Futuro, qualità del servizio, digitalizzazione, obiettivi di sostenibilità: mettere a confronto le aspettative dei cittadini e la competenza degli esperti – dimensioni a volte allineate, altre volte distanti tra loro – è la premessa necessaria per ricostruire il legame tra il servizio e i suoi stakeholder e orientare così il settore verso politiche più efficaci, sostenibili, condivise.
Pragmatici e dissidenti
La ricerca individua anche una dimensione di cittadini in “crisi” con il servizio idrico e gli operatori, nell’accezione originale e neutra del termine, ossia nella ricerca di un cambiamento rispetto al passato. Sono i gruppi dei pragmatici (47%) e dei dissidenti (13%): i primi rilevano qualche tipo di insoddisfazione rispetto al SII in maniera consapevole e moderata, i secondi hanno posizioni radicali e ideologiche (“l’acqua non andrebbe pagata”). In totale, il 60% dei rispondenti segnala almeno un motivo di insoddisfazione nei confronti del servizio: di questo gruppo, il 34% indica più di un versante di insoddisfazione.

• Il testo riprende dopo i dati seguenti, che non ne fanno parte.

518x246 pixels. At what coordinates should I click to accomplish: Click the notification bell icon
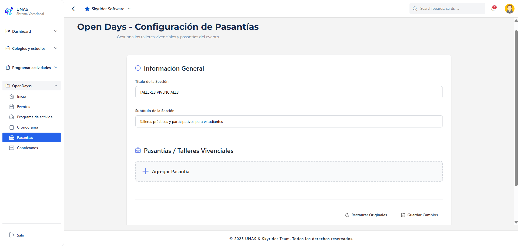[x=493, y=9]
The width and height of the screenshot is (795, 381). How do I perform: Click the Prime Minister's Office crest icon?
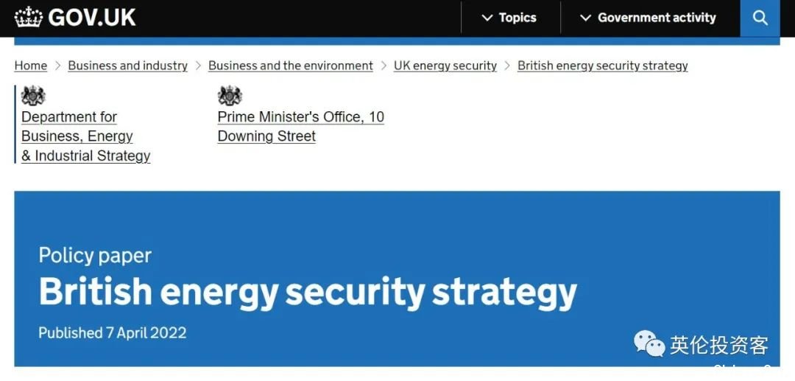[x=230, y=95]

«Sui cittadini che abbiamo definito pragmatici, è possibile innestare un processo di recupero della fiducia incardinato sul miglioramento del servizio stesso e delle dinamiche relazionali con il gestore» spiega Valpreda. «Ascolto, dialogo, confronto sono ambiti nevralgici e non sacrificabili per chi, occupandosi di un bene comune come la risorsa idrica, è legato a doppio filo ai propri stakeholder. Per questo, il paper prevede una seconda uscita nella quale si analizzeranno, in una sorta di tassonomia del malcontento, i motivi dietro l’insoddisfazione dei cittadini, le risposte emotive dominanti e soprattutto i relativi percorsi di informazione, comunicazione e partecipazione da attivare di volta in volta».